NAME
ethers —
Ethernet host name data
base
DESCRIPTION
The
ethers file maps Ethernet MAC addresses to host names.
Lines consist of an address and a host name, separated by any number of blanks
and/or tab characters. A ‘#’ character indicates the beginning of
a comment; characters up to the end of the line are not interpreted by
routines which search the file.
Each line in
ethers has the format:
ethernet-MAC-address
hostname-or-IP
Ethernet MAC addresses are expressed as six hexadecimal numbers separated by
colons, e.g. "08:00:20:00:5a:bc". The functions described in
ethers(3) and
ether_aton(3) can read and
produce this format.
The traditional use of
ethers involved using hostnames for the
second argument. This may not be suitable for machines that don't have a
common MAC address for all interfaces (i.e., just about every non Sun
machine).

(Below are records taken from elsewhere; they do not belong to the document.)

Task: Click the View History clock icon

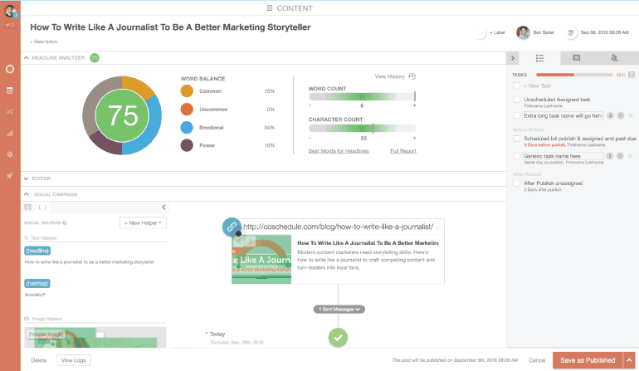Action: pyautogui.click(x=412, y=76)
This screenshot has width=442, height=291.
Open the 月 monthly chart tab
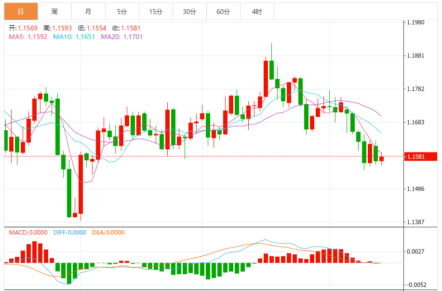coord(88,11)
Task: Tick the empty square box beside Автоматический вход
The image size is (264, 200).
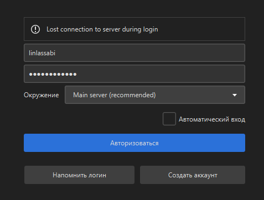Action: [x=169, y=119]
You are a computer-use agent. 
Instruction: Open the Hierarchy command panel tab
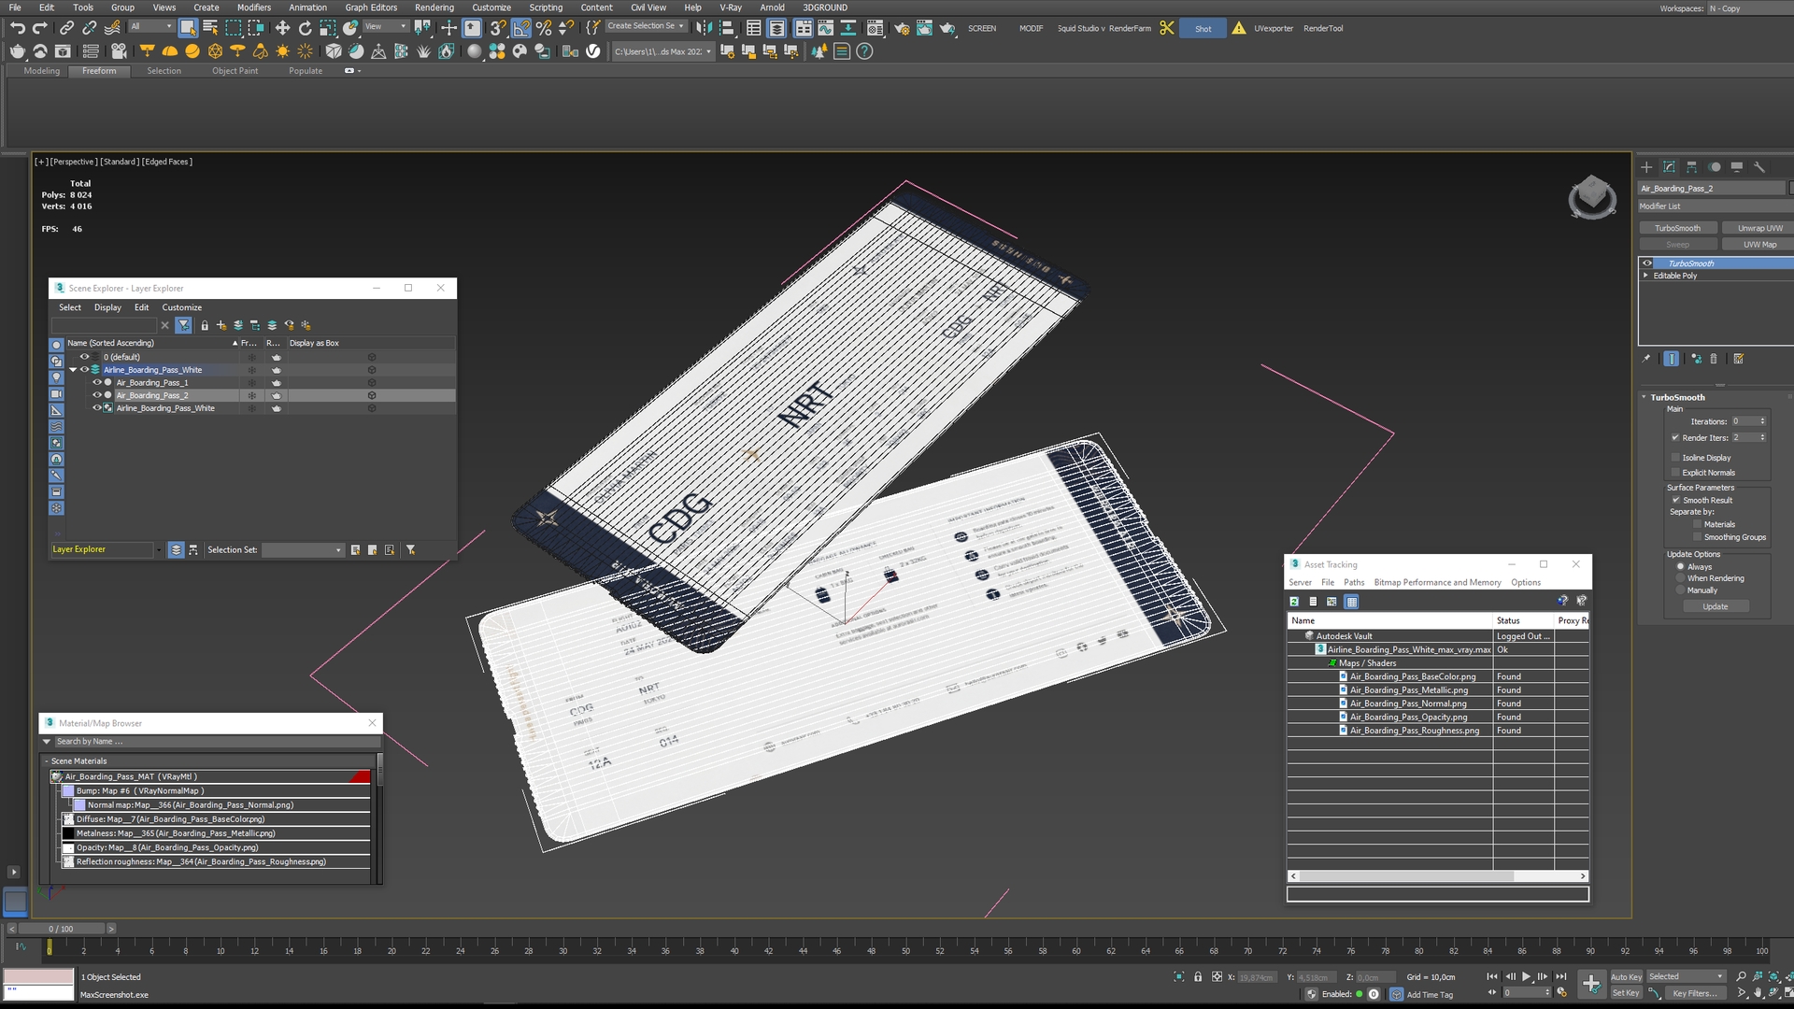point(1691,167)
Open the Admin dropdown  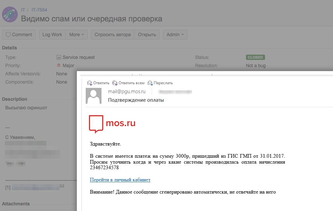[175, 34]
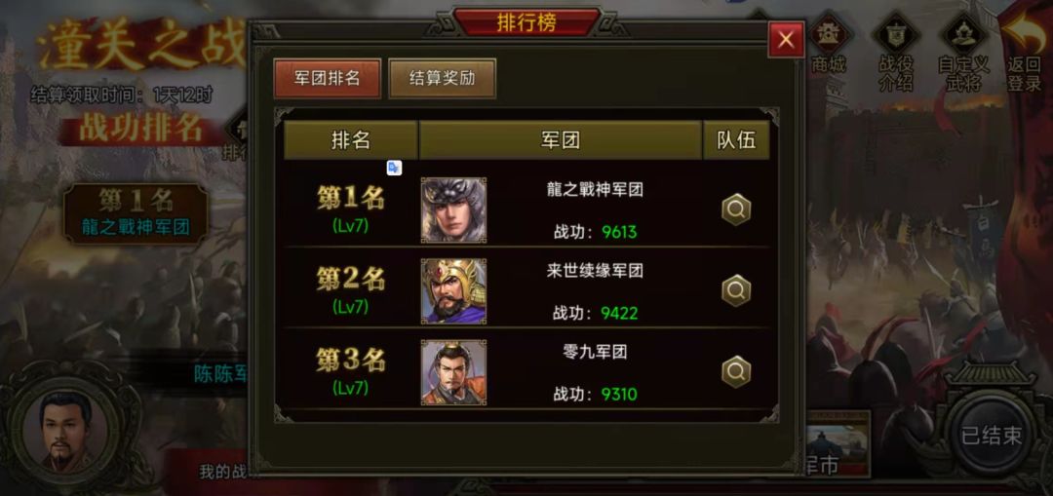Close the 排行榜 ranking dialog
This screenshot has width=1053, height=496.
click(x=786, y=40)
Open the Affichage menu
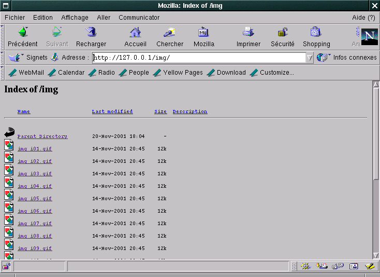Screen dimensions: 380x277 point(75,17)
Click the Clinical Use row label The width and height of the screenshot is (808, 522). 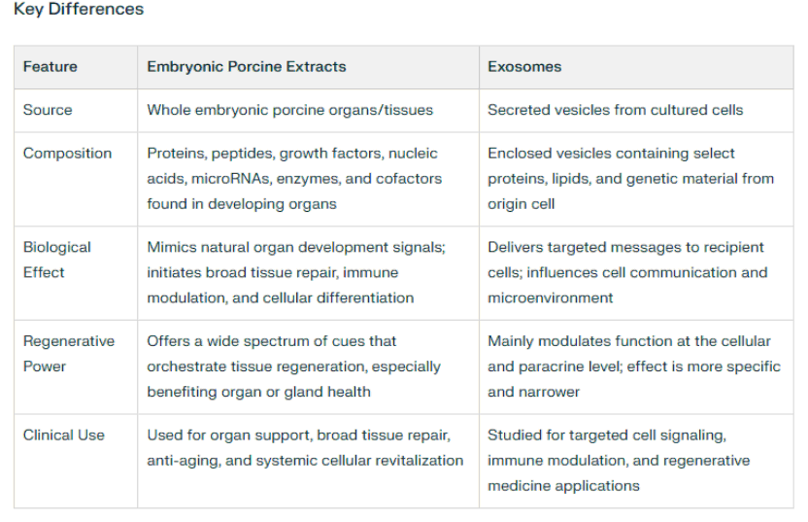point(64,435)
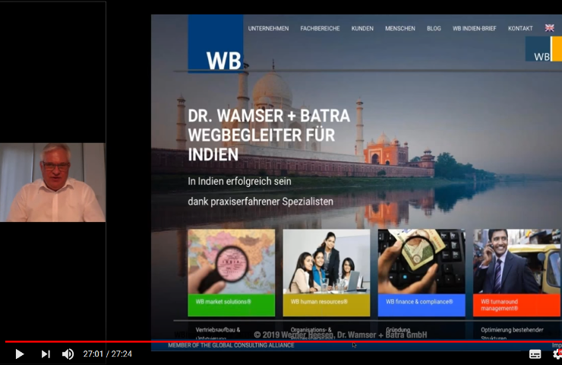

There should be no problem in using an IP address as the second
field if you wish to differentiate between different interfaces on a system.
FILES
- /etc/ethers
- The ethers file resides in
/etc.
SEE ALSO
ethers(3)
HISTORY
The
ethers file format was adopted from SunOS and appeared in
NetBSD 1.0.
BUGS
A name server should be used instead of a static file.